━━ Records for this task ━━

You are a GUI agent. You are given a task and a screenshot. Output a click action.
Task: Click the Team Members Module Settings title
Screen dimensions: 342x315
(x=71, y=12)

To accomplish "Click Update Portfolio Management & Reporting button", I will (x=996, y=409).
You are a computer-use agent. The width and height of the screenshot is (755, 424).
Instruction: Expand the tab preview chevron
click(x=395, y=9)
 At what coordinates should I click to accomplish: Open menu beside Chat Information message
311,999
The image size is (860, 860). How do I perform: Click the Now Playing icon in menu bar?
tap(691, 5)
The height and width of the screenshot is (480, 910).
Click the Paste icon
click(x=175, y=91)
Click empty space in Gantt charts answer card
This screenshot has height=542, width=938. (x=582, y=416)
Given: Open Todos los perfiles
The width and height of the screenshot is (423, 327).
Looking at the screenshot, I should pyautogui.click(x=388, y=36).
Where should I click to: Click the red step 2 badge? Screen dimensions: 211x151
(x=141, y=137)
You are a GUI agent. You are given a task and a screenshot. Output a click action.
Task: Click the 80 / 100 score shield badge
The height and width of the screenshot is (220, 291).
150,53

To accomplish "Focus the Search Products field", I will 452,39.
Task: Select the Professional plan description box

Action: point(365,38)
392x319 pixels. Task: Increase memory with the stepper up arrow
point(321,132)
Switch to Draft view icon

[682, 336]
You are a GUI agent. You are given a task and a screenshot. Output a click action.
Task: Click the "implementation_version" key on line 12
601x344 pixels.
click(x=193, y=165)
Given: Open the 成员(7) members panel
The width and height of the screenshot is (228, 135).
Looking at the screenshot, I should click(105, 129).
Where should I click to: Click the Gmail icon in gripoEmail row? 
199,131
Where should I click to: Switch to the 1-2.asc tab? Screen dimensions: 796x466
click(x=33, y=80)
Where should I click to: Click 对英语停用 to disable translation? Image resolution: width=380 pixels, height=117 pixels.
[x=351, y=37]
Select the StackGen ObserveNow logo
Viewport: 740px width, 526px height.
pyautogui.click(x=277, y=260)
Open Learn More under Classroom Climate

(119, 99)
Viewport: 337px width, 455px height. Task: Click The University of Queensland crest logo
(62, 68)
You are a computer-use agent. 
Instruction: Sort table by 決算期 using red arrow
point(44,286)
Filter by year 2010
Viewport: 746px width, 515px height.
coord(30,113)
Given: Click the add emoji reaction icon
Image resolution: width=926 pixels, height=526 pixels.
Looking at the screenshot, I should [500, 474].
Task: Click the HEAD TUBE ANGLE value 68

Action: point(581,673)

━━━

■ Directions for this task: Search each line of the data above for "computer", and copy the lines where it occurs.

■ Solution:
You are a computer-use agent. The width and height of the screenshot is (755, 424).
You are a computer-use agent. 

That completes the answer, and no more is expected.